Their plans are to create a multi centred city, which aims to retain the recent renaissance and effervescence of the Central Business Disrict(CBD), whilst developing the various secondary centres. 

Take one secondary centre - Dandenong.  This is potentially the cultural jewel of Greater Melbourne, with waves of immigration having organically made this an underdeveloped microcosm of Australia’s multiculturalism.  Like Bury in Manchester City Region or Bradford in Leeds city region, Dandenong is in bed with and part of Greater Melbourne and to some extent plays second fiddle to the CBD of the greater city region.  However, it also has its own Local authority, and its own vibrant identity and economic functionality.  Like our own ‘secondary places’, the trick is to create economic development activity in these places, which does not erode the success of the CBD.  They can’t collide. They are forever joined and are in bed together and they need to cosily ‘snuggle’ together.

However, there may be a problem in the UK.  In much thinking, economic success is often conflated to mean the CBD or the peripheral business parks.  In the ongoing Multi Area Agreement process as well as with the new local economic assessment duty (where applied at a pan city regional basis), there is too little thought given to the 'secondary' centres. 

City regions are as much about Bury, or Bradford as they are about the city centre.  These places should never become economic dwarves and/or dormitories which merely serve the CBD. We cannot let CBD’s suck the economic identity out of our local places, or let economic development of the CBD weaken local economic regeneration.  They need to snuggle with the dominant partner which contains the CBD.

If we are to forge new city renaissance, our enhanced city region thinking should create true polycentricity, allowing local place identity to shine through and support the forging of new economic futures in these localities.

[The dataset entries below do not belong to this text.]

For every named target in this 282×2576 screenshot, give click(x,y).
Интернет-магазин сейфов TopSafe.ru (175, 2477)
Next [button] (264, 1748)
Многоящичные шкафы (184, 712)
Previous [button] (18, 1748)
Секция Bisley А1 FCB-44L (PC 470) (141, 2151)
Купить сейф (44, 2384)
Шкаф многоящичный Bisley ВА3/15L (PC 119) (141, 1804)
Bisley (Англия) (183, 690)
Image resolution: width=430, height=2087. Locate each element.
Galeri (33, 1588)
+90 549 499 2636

In espousing this view, colleagues have said I am either on a nostalgic heritage trip, and/or running against the logic of economic success.  Maybe, but the geography of economic growth of recent times has not really been all that successful.  Spatial trickle down is exactly that and our city regions are more spatially unequal. 

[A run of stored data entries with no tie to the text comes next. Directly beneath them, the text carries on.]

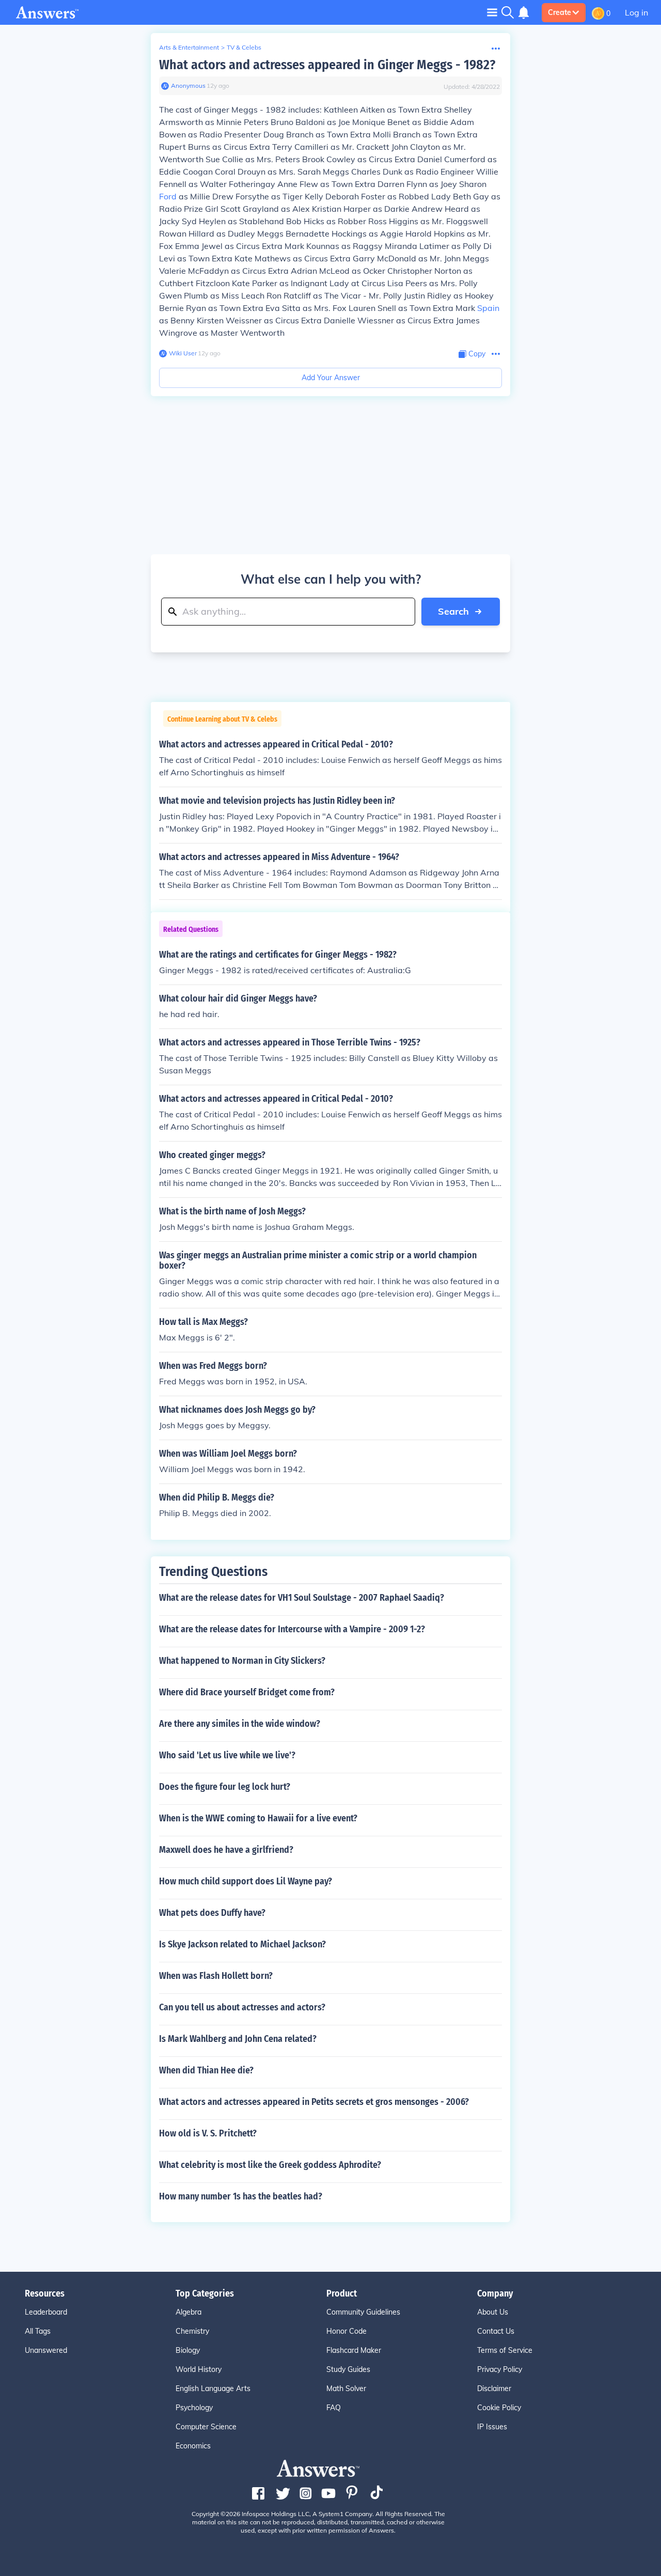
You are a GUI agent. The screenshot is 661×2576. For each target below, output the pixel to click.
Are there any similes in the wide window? (239, 1723)
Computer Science (206, 2426)
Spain (488, 308)
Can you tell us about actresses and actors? (242, 2007)
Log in (636, 12)
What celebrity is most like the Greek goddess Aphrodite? (270, 2165)
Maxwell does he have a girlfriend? (226, 1849)
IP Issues (492, 2426)
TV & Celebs (244, 47)
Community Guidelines (363, 2312)
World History (199, 2369)
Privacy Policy (499, 2369)
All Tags (38, 2331)
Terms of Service (504, 2350)
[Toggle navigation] (492, 12)
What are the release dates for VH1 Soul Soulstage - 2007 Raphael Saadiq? (301, 1597)
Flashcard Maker (353, 2350)
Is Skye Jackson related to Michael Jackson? (242, 1944)
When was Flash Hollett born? (216, 1975)
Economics (193, 2445)
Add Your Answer (331, 377)
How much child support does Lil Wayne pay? (245, 1881)
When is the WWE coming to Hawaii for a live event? (258, 1818)
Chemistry (192, 2331)
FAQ (333, 2407)
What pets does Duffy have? (212, 1912)
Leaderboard (46, 2312)
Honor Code (346, 2331)
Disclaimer (494, 2388)
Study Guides (348, 2369)
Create (559, 12)
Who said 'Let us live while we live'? (227, 1755)
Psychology (194, 2407)
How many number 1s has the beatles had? (240, 2196)
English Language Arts (213, 2388)
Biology (188, 2350)
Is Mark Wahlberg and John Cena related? (238, 2038)
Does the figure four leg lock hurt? (224, 1786)
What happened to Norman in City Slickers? (242, 1660)
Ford (168, 196)
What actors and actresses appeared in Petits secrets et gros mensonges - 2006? (314, 2101)
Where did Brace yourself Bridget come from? (247, 1692)
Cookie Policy (499, 2407)
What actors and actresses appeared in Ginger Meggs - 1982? (327, 65)
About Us (492, 2312)
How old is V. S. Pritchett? (208, 2133)
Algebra (188, 2312)
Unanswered (46, 2350)
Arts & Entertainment (189, 47)
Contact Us (495, 2331)
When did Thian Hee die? (206, 2070)
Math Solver (346, 2388)
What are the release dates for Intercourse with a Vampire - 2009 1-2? (292, 1629)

I believe a place based economic function which snuggles places together, makes future sense. It is in these ‘local’ centres where place distinctiveness is most evident.  These places are the guarantors of a richer more meaningful aspect of a cities economic landscape.

 We also need to nurture local economic activity.  Local centres within cities are where the most vibrant manifestations of ‘localisation’ takes place, as regard land ownership, non chain and independent local economic activity.  Bury market, like the Afghan Bazaar or Little India in Dandenong, are not some relic or weird novelty, but a demonstrable and important part of the cities economic identity.

The success of Bury and Dandenong and the wider city regions to which they belong are intrinsically related to all the places within a city region.  The challenge is getting all places within a wider city region to economically snuggle.